** About this task **
Please copy each line of the data that includes the string "computer".

*** Raw data Section Begins ***

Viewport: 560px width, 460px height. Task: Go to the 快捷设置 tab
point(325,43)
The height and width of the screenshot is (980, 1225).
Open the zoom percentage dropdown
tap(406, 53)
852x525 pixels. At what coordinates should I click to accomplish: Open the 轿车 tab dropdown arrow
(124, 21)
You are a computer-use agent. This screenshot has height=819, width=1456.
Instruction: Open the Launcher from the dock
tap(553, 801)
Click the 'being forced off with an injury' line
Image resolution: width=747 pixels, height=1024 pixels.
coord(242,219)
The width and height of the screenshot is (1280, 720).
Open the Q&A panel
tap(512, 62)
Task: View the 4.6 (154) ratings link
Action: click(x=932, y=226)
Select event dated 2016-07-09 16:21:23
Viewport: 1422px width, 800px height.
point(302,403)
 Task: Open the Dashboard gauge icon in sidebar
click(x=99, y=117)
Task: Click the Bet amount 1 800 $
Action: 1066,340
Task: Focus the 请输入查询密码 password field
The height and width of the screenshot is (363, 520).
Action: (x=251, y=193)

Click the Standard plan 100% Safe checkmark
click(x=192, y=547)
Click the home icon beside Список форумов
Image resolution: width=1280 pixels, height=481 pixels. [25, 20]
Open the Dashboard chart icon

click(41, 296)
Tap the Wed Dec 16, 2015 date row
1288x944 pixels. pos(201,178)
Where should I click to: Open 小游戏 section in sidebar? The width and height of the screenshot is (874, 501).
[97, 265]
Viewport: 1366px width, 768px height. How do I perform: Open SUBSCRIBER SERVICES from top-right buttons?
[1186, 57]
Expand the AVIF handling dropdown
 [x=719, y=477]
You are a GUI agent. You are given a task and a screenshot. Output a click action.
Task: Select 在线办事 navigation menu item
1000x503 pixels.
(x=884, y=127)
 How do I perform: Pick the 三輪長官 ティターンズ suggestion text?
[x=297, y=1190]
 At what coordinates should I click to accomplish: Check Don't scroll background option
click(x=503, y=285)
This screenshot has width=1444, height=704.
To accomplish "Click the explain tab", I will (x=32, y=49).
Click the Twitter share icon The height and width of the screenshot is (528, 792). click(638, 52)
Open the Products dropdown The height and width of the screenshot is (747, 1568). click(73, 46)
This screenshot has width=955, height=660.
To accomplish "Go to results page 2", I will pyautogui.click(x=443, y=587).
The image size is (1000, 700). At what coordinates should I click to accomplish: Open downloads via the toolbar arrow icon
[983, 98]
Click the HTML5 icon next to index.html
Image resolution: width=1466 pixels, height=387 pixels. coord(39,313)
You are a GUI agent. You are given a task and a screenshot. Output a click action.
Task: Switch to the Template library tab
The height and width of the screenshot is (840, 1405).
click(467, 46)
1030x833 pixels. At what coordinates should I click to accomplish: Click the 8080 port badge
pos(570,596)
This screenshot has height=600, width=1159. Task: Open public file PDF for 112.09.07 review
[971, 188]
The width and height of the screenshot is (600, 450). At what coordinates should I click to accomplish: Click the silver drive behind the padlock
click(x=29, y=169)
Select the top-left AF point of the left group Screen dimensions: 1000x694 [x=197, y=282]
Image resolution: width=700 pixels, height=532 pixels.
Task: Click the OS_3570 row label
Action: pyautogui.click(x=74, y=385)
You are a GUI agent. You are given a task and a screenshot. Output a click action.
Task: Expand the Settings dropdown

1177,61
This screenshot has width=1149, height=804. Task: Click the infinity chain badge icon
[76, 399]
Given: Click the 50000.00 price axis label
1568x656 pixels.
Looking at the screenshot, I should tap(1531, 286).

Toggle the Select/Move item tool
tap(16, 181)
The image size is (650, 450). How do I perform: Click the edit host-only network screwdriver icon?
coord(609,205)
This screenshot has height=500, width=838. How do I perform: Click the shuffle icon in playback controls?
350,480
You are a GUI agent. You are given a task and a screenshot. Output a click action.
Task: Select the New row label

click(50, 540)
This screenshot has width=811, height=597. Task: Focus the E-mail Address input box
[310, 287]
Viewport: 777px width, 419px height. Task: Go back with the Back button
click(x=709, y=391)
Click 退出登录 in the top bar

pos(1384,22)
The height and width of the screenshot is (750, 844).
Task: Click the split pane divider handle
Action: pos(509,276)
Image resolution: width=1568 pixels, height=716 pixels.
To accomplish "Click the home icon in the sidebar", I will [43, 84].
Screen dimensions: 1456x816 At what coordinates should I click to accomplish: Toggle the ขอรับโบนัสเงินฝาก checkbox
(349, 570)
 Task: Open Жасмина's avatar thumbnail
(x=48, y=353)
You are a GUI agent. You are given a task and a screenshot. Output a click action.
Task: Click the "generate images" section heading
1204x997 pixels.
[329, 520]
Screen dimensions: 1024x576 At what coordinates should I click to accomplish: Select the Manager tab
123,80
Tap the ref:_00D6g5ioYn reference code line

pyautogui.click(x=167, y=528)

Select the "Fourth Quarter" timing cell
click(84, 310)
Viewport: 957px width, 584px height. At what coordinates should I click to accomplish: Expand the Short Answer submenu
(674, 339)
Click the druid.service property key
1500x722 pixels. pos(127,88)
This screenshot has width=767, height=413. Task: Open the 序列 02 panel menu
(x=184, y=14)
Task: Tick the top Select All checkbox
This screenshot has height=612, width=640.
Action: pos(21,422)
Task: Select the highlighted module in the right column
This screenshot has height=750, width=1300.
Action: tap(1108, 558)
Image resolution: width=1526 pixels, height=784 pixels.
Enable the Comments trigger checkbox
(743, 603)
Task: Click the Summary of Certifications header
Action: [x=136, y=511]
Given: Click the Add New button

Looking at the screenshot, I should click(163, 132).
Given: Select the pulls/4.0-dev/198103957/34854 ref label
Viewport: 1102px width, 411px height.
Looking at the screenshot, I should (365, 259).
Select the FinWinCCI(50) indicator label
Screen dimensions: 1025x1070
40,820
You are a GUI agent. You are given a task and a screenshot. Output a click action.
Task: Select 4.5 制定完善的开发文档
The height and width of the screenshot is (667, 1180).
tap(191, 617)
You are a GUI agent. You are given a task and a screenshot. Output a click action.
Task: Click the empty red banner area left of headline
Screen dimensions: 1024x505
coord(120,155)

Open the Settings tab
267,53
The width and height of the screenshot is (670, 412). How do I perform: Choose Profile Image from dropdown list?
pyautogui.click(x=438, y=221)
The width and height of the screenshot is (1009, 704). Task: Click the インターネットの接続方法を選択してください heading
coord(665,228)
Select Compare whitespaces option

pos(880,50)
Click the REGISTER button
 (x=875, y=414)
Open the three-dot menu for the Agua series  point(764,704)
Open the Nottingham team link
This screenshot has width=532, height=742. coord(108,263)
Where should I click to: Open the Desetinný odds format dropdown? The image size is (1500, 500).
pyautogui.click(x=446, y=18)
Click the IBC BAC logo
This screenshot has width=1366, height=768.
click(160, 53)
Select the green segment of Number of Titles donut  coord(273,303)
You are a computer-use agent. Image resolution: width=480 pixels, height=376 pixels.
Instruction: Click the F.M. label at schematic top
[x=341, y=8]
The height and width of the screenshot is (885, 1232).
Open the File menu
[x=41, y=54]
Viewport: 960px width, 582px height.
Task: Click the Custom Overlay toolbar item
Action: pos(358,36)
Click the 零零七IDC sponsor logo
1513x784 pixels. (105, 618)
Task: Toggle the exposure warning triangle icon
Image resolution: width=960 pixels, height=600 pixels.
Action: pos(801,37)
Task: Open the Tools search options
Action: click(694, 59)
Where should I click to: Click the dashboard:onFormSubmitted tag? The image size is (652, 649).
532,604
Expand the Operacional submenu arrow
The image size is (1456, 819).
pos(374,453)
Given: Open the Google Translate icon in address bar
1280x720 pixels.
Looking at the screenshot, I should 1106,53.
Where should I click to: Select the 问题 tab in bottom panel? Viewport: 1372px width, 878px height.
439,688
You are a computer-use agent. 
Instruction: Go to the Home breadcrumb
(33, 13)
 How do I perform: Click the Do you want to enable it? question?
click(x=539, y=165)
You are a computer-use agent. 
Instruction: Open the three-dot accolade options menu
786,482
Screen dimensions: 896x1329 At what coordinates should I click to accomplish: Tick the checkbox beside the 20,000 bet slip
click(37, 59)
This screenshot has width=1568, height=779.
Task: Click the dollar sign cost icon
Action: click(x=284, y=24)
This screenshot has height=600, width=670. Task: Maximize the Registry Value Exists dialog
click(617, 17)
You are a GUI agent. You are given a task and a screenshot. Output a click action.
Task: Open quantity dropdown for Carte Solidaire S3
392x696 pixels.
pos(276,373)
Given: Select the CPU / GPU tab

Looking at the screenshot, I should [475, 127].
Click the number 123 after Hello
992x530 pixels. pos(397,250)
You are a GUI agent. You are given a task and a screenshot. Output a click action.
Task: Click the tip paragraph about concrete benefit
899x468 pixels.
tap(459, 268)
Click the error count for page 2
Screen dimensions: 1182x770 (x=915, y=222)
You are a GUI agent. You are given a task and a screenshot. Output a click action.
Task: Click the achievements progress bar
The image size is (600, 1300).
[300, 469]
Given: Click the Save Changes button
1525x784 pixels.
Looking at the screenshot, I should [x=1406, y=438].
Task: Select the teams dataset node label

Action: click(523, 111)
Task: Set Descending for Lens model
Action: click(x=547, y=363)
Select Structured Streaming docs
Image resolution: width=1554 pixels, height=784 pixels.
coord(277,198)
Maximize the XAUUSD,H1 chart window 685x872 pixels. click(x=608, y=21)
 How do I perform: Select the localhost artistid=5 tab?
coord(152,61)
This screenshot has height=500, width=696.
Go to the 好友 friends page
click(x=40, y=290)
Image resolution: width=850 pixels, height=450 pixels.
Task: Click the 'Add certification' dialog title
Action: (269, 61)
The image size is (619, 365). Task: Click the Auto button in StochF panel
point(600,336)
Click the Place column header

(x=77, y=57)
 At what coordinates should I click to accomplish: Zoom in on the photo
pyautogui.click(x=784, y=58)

*** Raw data Section Ends ***

** Response **
You are a computer-use agent. This screenshot has height=819, width=1456.
You are a computer-use agent. Image resolution: width=480 pixels, height=376 pixels.
You are a computer-use agent. 
You are a computer-use agent. 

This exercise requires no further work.